## Task directions
Line by line, transcribe all of the entries exactly.

(Dataset entries)

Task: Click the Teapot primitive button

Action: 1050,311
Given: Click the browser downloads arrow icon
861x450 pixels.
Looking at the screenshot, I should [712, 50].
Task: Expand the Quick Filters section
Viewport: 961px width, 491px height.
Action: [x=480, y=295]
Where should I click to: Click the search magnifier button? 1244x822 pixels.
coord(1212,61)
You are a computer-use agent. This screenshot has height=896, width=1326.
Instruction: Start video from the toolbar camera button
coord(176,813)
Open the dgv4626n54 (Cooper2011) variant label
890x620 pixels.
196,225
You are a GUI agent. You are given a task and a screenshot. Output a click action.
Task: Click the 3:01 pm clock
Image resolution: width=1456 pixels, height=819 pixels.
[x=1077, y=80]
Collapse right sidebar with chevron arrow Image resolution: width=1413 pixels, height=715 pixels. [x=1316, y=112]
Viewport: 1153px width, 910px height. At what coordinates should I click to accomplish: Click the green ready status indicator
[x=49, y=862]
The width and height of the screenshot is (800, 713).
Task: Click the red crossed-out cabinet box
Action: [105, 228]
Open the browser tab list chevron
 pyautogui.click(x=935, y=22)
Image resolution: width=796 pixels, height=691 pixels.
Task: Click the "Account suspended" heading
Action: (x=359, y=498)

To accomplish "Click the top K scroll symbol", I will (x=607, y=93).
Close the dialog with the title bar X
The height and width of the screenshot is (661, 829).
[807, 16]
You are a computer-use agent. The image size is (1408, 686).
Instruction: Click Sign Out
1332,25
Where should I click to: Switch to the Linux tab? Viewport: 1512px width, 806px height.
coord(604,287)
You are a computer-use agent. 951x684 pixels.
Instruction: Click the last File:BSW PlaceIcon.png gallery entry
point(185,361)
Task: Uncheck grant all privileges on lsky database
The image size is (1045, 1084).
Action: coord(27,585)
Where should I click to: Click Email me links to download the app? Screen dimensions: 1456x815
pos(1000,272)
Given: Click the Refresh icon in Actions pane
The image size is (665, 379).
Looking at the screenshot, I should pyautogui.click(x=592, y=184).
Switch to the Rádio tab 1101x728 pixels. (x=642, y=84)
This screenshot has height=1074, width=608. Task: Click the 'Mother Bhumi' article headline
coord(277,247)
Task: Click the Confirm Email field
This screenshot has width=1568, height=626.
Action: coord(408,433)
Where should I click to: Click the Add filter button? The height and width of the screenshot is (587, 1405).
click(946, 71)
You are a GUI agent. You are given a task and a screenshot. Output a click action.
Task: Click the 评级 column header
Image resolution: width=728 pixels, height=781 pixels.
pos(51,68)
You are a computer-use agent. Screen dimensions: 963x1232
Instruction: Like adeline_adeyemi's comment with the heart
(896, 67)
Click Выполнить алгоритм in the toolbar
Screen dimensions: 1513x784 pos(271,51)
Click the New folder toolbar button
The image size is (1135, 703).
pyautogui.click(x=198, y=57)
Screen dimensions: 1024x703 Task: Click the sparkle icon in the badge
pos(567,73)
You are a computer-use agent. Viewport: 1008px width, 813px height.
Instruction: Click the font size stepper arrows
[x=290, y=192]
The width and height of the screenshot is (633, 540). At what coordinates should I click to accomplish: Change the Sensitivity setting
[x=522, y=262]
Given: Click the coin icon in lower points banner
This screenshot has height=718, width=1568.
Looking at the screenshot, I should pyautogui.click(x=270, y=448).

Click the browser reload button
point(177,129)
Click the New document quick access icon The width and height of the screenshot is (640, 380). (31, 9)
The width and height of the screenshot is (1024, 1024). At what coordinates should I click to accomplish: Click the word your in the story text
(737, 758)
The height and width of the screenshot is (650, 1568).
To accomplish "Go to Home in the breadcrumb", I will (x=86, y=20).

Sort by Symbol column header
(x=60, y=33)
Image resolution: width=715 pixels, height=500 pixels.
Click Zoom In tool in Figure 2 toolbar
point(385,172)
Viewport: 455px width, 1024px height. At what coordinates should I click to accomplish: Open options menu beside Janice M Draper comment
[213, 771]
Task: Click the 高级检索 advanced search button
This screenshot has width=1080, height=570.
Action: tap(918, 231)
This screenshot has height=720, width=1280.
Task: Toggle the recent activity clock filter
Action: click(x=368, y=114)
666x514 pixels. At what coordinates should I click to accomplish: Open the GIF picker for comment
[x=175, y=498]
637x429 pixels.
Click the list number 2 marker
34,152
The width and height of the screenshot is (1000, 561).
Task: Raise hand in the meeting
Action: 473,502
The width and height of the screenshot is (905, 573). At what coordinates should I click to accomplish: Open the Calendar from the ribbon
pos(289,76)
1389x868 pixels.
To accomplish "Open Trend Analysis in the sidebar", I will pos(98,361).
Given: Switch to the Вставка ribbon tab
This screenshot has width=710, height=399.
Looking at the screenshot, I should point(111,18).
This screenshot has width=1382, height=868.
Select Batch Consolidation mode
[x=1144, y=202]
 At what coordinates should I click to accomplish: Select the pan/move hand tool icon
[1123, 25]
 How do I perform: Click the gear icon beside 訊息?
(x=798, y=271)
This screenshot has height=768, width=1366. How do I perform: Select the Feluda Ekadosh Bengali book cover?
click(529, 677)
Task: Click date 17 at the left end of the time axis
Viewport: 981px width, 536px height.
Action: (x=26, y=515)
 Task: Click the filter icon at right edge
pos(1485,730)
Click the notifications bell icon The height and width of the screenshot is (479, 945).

## Solution to the problem
Task: Click the Teapot primitive button

Action: 1050,311
Given: Click the browser downloads arrow icon
861x450 pixels.
Looking at the screenshot, I should [712, 50].
Task: Expand the Quick Filters section
Viewport: 961px width, 491px height.
Action: [x=480, y=295]
Where should I click to: Click the search magnifier button? 1244x822 pixels.
coord(1212,61)
You are a computer-use agent. This screenshot has height=896, width=1326.
Instruction: Start video from the toolbar camera button
coord(176,813)
Open the dgv4626n54 (Cooper2011) variant label
890x620 pixels.
196,225
You are a GUI agent. You are given a task and a screenshot. Output a click action.
Task: Click the 3:01 pm clock
Image resolution: width=1456 pixels, height=819 pixels.
[x=1077, y=80]
Collapse right sidebar with chevron arrow Image resolution: width=1413 pixels, height=715 pixels. [x=1316, y=112]
Viewport: 1153px width, 910px height. At what coordinates should I click to accomplish: Click the green ready status indicator
[x=49, y=862]
The width and height of the screenshot is (800, 713).
Task: Click the red crossed-out cabinet box
Action: [105, 228]
Open the browser tab list chevron
 pyautogui.click(x=935, y=22)
Image resolution: width=796 pixels, height=691 pixels.
Task: Click the "Account suspended" heading
Action: (x=359, y=498)

To accomplish "Click the top K scroll symbol", I will (x=607, y=93).
Close the dialog with the title bar X
The height and width of the screenshot is (661, 829).
[807, 16]
You are a computer-use agent. The image size is (1408, 686).
Instruction: Click Sign Out
1332,25
Where should I click to: Switch to the Linux tab? Viewport: 1512px width, 806px height.
coord(604,287)
You are a computer-use agent. 951x684 pixels.
Instruction: Click the last File:BSW PlaceIcon.png gallery entry
point(185,361)
Task: Uncheck grant all privileges on lsky database
The image size is (1045, 1084).
Action: coord(27,585)
Where should I click to: Click Email me links to download the app? Screen dimensions: 1456x815
pos(1000,272)
Given: Click the Refresh icon in Actions pane
The image size is (665, 379).
Looking at the screenshot, I should pyautogui.click(x=592, y=184).
Switch to the Rádio tab 1101x728 pixels. (x=642, y=84)
This screenshot has height=1074, width=608. Task: Click the 'Mother Bhumi' article headline
coord(277,247)
Task: Click the Confirm Email field
This screenshot has width=1568, height=626.
Action: coord(408,433)
Where should I click to: Click the Add filter button? The height and width of the screenshot is (587, 1405).
click(946, 71)
You are a GUI agent. You are given a task and a screenshot. Output a click action.
Task: Click the 评级 column header
Image resolution: width=728 pixels, height=781 pixels.
pos(51,68)
You are a computer-use agent. Screen dimensions: 963x1232
Instruction: Like adeline_adeyemi's comment with the heart
(896, 67)
Click Выполнить алгоритм in the toolbar
Screen dimensions: 1513x784 pos(271,51)
Click the New folder toolbar button
The image size is (1135, 703).
pyautogui.click(x=198, y=57)
Screen dimensions: 1024x703 Task: Click the sparkle icon in the badge
pos(567,73)
You are a computer-use agent. Viewport: 1008px width, 813px height.
Instruction: Click the font size stepper arrows
[x=290, y=192]
The width and height of the screenshot is (633, 540). At what coordinates should I click to accomplish: Change the Sensitivity setting
[x=522, y=262]
Given: Click the coin icon in lower points banner
This screenshot has height=718, width=1568.
Looking at the screenshot, I should pyautogui.click(x=270, y=448).

Click the browser reload button
point(177,129)
Click the New document quick access icon The width and height of the screenshot is (640, 380). (31, 9)
The width and height of the screenshot is (1024, 1024). At what coordinates should I click to accomplish: Click the word your in the story text
(737, 758)
The height and width of the screenshot is (650, 1568).
To accomplish "Go to Home in the breadcrumb", I will (x=86, y=20).

Sort by Symbol column header
(x=60, y=33)
Image resolution: width=715 pixels, height=500 pixels.
Click Zoom In tool in Figure 2 toolbar
point(385,172)
Viewport: 455px width, 1024px height. At what coordinates should I click to accomplish: Open options menu beside Janice M Draper comment
[213, 771]
Task: Click the 高级检索 advanced search button
This screenshot has width=1080, height=570.
Action: tap(918, 231)
This screenshot has height=720, width=1280.
Task: Toggle the recent activity clock filter
Action: click(x=368, y=114)
666x514 pixels. At what coordinates should I click to accomplish: Open the GIF picker for comment
[x=175, y=498]
637x429 pixels.
Click the list number 2 marker
34,152
The width and height of the screenshot is (1000, 561).
Task: Raise hand in the meeting
Action: 473,502
The width and height of the screenshot is (905, 573). At what coordinates should I click to accomplish: Open the Calendar from the ribbon
pos(289,76)
1389x868 pixels.
To accomplish "Open Trend Analysis in the sidebar", I will pos(98,361).
Given: Switch to the Вставка ribbon tab
This screenshot has width=710, height=399.
Looking at the screenshot, I should point(111,18).
This screenshot has width=1382, height=868.
Select Batch Consolidation mode
[x=1144, y=202]
 At what coordinates should I click to accomplish: Select the pan/move hand tool icon
[1123, 25]
 How do I perform: Click the gear icon beside 訊息?
(x=798, y=271)
This screenshot has height=768, width=1366. How do I perform: Select the Feluda Ekadosh Bengali book cover?
click(529, 677)
Task: Click date 17 at the left end of the time axis
Viewport: 981px width, 536px height.
Action: (x=26, y=515)
 Task: Click the filter icon at right edge
pos(1485,730)
Click the notifications bell icon The height and width of the screenshot is (479, 945).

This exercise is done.